Polygala virgata


Purple broom; Afrikaans: Bloukappies; isiZulu: ithethe, unohlonishwayo obomvu; Sesotho: hlokoa-le-lelie, ntsebele-ea-moru.

One of the lazy pleasures of a hot summer’s day is watching fat carpenter bees buzzing nectar from the plump purple flowers of Polygala virgata.

This shrub is the spindly relation of the very popular small tree Polygala myrtifolia. As it never reaches more than 2m, it is absolutely ideal to add height to a mixed border without adding too much weight. It is fast growing and best planted in groups for an eye catching effect. Polygala self seeds readily, so although the plants get a bit scraggly after a season or two, there are always new ones to replace them. Seedlings are fast growing and flower after about 6 months.  

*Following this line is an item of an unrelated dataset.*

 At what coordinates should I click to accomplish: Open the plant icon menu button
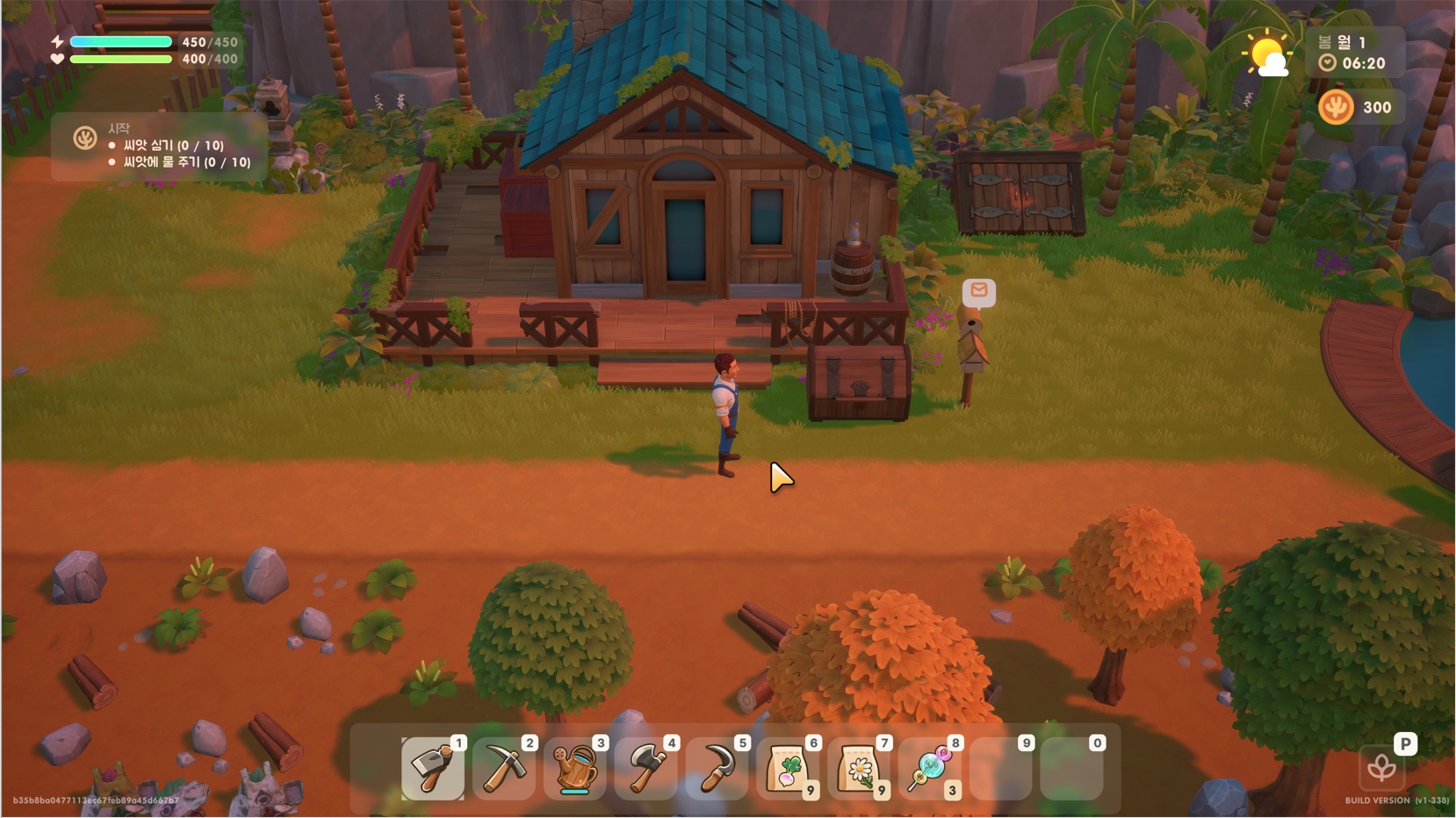pos(1381,769)
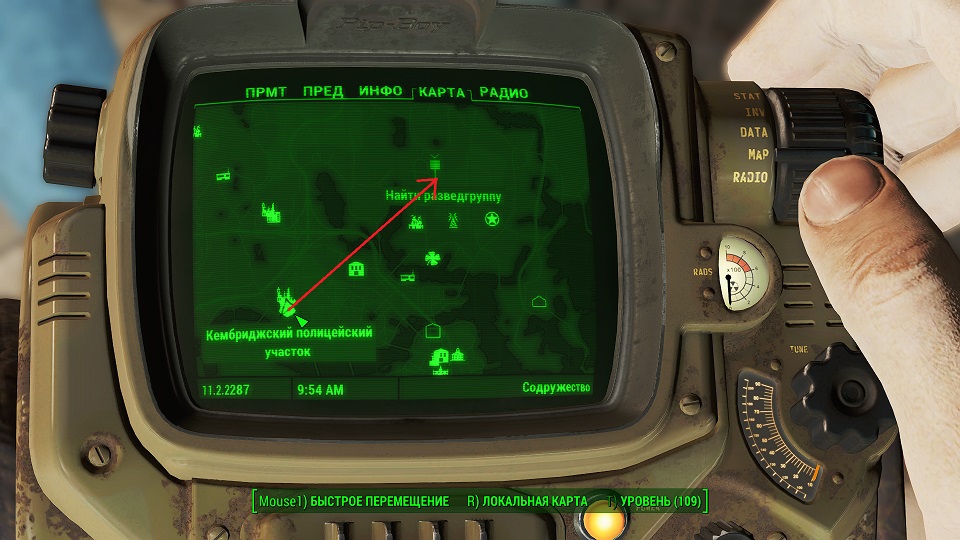Select the Кембриджский полицейский участок map marker
The width and height of the screenshot is (960, 540).
click(286, 298)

Flowering continues for much of the year with the drooping magenta blooms fading to cream with pink veins. An unusual white form can often be seen in the dense stand on the side of R103 near the Midmar Dam wall. The cut flowers last well in the vase, adding a whimsical touch to your arrangement.

Naturally found on forest edges, the leaves are a favourite food of browsers. The leaves and stems are used in traditional medicine and infusions of the roots are taken as blood-purifying emetics.